11. One of my family members has shadows under her eyes and coughs do not stop. Her child had hives for the first time, and got infected with Influenza A and B, one after the other.

June 2012

12. All the fingernails of a child evacuee from Sugakawa fell off after the accident. They grew back later. Another child had had headaches and nausea since the accident. Their mother experienced hair loss and since then she had sparser hair for a while.

August 2012

13. Kagamiishi: One of my relatives died suddenly of subarachnoid hemorrhage. He was in his 30s.

14. Two classmate of my daughter visited us in Hokkaido. Both of them had shadows under eyes and had colorless cheeks.

15. One of my relatives, a child, came to Hokkaido. Her skin was dark and she had colorless cheeks, and her eyes looked as if they were lightly covered by a membrane. After 3 weeks stay in Sapporo, her eyes brightened, her skin gained its natural color and the cheeks became pinkish.

16. Kagamiishi: A woman in her 40s started to suffer with her already existing illness. She recently had breast cancer operation.

17. Grandmother of an evacuee from Tenei village, Fukushima, had had throat irritation but after she came to Hokkaido the irritation had gone.
A carpenter in Tenei village died suddenly.

December 2012

18. Kagamiishi: A resident in his 30s developed a tumor.

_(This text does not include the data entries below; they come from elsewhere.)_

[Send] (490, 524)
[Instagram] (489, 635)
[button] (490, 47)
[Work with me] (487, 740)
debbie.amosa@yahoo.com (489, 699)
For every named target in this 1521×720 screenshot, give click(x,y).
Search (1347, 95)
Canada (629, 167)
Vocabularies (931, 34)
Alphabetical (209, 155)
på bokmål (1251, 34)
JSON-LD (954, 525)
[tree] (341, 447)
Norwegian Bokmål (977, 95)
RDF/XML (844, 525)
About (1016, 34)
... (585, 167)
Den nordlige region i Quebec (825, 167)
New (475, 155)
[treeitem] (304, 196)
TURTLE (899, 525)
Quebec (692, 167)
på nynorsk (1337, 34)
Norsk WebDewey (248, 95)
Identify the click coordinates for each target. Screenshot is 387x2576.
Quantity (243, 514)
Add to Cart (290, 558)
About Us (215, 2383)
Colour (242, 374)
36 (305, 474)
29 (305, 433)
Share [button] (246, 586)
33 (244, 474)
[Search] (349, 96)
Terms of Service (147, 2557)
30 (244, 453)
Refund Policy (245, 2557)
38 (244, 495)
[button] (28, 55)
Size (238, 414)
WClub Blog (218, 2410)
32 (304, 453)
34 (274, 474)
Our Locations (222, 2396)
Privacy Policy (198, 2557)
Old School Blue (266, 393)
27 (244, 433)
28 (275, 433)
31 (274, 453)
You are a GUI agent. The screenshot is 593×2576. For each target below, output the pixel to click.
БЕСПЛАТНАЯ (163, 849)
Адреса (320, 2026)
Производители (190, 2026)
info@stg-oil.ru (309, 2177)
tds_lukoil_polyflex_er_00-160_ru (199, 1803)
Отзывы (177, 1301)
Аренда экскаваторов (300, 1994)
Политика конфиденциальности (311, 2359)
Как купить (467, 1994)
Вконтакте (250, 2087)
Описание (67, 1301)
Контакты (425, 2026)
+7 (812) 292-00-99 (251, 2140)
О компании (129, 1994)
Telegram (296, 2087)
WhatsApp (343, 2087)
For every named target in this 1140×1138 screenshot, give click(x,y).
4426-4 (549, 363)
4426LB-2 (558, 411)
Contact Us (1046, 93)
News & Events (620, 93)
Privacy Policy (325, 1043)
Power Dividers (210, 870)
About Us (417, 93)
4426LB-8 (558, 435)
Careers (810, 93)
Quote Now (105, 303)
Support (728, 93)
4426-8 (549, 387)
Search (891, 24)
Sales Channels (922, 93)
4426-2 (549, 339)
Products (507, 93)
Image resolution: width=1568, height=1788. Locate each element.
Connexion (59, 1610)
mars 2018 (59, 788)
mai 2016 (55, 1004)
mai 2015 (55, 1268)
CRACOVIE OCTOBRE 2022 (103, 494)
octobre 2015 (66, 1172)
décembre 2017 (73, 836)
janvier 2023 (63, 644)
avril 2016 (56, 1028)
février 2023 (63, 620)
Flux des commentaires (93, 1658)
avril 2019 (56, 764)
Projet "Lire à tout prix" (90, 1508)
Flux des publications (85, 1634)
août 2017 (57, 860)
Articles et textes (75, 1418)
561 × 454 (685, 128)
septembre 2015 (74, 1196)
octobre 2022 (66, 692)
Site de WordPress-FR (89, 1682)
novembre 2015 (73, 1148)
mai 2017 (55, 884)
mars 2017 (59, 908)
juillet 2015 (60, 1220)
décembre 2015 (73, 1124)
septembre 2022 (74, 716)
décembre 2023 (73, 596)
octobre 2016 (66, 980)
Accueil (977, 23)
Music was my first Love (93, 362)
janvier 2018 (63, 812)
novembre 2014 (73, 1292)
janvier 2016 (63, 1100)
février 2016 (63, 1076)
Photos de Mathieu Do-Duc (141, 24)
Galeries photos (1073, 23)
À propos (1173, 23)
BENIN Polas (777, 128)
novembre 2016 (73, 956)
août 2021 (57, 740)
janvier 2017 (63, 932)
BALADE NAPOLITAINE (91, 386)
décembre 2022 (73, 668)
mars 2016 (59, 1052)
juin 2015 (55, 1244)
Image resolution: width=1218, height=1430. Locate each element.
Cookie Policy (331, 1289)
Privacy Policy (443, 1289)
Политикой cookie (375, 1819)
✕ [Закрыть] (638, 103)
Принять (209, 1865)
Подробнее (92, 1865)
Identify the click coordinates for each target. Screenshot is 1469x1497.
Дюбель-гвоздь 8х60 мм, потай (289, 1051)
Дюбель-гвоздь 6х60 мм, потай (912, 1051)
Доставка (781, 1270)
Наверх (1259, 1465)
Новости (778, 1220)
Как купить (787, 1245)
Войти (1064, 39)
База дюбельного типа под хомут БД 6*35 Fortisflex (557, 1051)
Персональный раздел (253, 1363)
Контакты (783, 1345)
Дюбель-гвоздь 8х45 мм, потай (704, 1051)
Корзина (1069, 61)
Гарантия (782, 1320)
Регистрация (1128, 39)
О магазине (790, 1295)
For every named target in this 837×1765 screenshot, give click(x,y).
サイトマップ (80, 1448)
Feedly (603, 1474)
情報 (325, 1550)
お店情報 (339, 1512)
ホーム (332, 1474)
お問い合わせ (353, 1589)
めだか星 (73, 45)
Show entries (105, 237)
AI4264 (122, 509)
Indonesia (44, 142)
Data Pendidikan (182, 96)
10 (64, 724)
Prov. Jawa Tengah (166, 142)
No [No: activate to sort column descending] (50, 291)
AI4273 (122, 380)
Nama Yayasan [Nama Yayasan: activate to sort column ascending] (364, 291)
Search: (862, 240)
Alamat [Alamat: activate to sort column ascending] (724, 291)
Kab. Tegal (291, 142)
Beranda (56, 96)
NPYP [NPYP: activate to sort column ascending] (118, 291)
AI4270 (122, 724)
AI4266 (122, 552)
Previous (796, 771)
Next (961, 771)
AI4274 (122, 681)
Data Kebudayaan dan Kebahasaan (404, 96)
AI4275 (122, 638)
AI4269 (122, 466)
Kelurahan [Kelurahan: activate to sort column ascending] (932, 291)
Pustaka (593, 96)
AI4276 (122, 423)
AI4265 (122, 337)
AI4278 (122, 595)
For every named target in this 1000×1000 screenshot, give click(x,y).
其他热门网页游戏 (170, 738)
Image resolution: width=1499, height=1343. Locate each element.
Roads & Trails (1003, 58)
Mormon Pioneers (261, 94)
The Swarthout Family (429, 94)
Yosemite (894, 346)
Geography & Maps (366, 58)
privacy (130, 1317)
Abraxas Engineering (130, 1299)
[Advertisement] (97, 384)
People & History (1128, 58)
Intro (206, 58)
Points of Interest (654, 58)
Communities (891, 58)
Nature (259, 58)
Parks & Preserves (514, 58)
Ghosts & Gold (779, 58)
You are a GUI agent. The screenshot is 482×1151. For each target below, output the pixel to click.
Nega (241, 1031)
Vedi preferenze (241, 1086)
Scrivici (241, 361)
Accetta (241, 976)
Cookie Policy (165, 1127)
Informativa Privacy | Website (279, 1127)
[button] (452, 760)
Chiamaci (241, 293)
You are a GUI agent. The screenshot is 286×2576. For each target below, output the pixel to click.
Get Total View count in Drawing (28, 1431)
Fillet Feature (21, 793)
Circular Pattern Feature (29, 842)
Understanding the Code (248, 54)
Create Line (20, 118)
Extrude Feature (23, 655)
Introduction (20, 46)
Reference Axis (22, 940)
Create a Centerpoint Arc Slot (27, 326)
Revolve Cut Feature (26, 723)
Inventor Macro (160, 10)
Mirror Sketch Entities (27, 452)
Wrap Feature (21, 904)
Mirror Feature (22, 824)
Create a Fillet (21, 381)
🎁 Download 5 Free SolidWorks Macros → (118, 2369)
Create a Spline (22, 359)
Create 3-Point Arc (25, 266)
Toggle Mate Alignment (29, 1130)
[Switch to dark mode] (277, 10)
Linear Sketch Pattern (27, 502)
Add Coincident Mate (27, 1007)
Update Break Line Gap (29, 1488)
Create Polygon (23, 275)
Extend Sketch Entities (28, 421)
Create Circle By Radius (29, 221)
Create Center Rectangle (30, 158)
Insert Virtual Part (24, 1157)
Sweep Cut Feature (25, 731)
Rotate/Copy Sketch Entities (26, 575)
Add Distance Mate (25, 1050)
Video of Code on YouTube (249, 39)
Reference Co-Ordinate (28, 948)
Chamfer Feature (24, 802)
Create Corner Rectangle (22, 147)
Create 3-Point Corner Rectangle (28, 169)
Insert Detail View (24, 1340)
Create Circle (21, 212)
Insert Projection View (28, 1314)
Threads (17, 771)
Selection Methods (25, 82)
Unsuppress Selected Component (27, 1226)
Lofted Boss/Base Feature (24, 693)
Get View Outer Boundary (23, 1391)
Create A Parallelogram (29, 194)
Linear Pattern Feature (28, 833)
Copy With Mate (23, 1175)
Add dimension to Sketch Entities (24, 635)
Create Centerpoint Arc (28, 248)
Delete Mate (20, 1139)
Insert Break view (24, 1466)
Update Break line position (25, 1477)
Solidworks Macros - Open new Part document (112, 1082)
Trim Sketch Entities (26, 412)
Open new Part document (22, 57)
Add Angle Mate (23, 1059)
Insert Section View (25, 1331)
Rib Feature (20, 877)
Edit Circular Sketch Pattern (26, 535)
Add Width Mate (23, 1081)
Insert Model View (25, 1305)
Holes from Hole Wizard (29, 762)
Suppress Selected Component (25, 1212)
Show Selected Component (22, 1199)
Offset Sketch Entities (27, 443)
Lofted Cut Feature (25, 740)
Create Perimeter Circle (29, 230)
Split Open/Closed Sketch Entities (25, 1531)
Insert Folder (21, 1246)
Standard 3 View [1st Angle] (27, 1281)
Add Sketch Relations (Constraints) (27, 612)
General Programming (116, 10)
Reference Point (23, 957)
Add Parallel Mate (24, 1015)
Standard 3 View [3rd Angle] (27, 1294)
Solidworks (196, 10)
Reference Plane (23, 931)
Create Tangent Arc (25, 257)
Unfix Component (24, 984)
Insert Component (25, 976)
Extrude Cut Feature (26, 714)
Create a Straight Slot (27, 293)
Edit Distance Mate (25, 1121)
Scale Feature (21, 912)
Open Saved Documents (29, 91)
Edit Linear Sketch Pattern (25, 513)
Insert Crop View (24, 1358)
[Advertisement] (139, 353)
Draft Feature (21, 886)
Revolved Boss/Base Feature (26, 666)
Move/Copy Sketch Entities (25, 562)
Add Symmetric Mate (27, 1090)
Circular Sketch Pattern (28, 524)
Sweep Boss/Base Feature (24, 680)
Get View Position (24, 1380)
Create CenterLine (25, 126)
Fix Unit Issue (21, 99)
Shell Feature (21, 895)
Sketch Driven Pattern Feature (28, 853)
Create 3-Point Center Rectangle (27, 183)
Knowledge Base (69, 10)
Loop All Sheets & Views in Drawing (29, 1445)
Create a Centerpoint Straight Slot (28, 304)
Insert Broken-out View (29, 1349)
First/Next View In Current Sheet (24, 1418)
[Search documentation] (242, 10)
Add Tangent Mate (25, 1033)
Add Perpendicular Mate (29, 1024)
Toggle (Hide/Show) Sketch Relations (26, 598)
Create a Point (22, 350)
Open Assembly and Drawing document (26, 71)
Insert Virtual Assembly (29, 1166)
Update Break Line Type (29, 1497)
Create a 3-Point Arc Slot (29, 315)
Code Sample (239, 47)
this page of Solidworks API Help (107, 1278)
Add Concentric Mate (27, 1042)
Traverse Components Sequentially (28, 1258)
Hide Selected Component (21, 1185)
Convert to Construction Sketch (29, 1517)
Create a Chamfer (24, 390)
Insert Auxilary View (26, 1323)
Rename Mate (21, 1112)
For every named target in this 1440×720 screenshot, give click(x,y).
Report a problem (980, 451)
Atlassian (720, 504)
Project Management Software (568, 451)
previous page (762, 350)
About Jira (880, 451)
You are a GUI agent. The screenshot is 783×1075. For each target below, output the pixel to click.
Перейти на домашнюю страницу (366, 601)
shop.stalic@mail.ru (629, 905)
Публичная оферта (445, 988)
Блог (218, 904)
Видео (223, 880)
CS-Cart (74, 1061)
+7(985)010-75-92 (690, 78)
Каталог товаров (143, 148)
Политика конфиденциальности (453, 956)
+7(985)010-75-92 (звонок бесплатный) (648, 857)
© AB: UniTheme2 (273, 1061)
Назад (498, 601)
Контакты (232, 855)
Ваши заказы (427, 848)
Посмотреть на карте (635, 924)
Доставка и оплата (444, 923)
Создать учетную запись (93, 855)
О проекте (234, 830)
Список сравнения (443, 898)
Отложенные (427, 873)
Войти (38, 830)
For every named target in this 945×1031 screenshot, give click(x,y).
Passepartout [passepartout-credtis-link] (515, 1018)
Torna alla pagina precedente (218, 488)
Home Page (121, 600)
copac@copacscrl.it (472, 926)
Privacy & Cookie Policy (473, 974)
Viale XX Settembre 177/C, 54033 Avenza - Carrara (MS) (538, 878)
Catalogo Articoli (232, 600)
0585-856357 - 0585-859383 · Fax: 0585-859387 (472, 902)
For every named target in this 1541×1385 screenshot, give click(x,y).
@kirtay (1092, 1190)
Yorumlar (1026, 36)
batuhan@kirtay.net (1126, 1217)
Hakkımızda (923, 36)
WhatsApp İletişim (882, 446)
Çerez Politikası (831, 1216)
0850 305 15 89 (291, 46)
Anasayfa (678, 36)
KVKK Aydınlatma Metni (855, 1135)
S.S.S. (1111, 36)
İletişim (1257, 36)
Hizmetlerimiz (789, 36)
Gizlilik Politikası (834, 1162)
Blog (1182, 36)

19. Tenei village: A resident in her 40s developed a tumor and died a year later.

20. Sugakawa: A friend of an evacuee’s friend from Sugakawa died suddenly. The friend was in his (her) 40s.

21. Koriyama: Parents of an evacuee from Koriyama decided to take full-medical examinations because their friend, a medical doctor, suggested them to do so, mentioning that his friends have been dying with cancer one after another. Her younger sister, who was a resident of Tokyo, did a blood test and the leukocyte count showed some abnormality.

22. Sugakawa: A child of an evacuee from Sugakawa underwent unsubsidized thyroid examination and the doctor told her that the thymus gland was swollen. Several children who have fled from Fukushima show same symptoms.

April 2013

23. Fukushima: A friend of an evacuee gave birth to a polydactyl child.

July 2013

24. Iwaki: A younger friend of an evacuee from Koriyama got ill with cancer.

September 2013

25. Tokyo: A child of an evacuee had an unsubsidized thyroid examination. Nothing was found last year, but this year they found many cysts.

October 2013

26. Kagamiishi: A female customer, who was in her mid 30s, of an evacuee from Kagamiishi, developed thyroid cancer.
A neighbor of the evacuee in his 60s had several incidents of convulsion, being taken to emergency room, but doctors couldn’t determine the cause. The last convulsion eventually killed him.

27. Sugakawa: A male friend of an evacuee from Kagamiishi was working as decontamination worker and he died suddenly.

November 2013

28. My friend in her 40s had surgery for removal of an ovarian cyst. Her doctor said if the discovery of they cyst had been any later, it would have developed into cancer.

March 2014

29. Sugakawa: A friend of an evacuee, in her 30s, had thyroid surgery.

30. One of my relatives, a middle school student, got ill with rheumatism. Medicine doesn’t work effectively.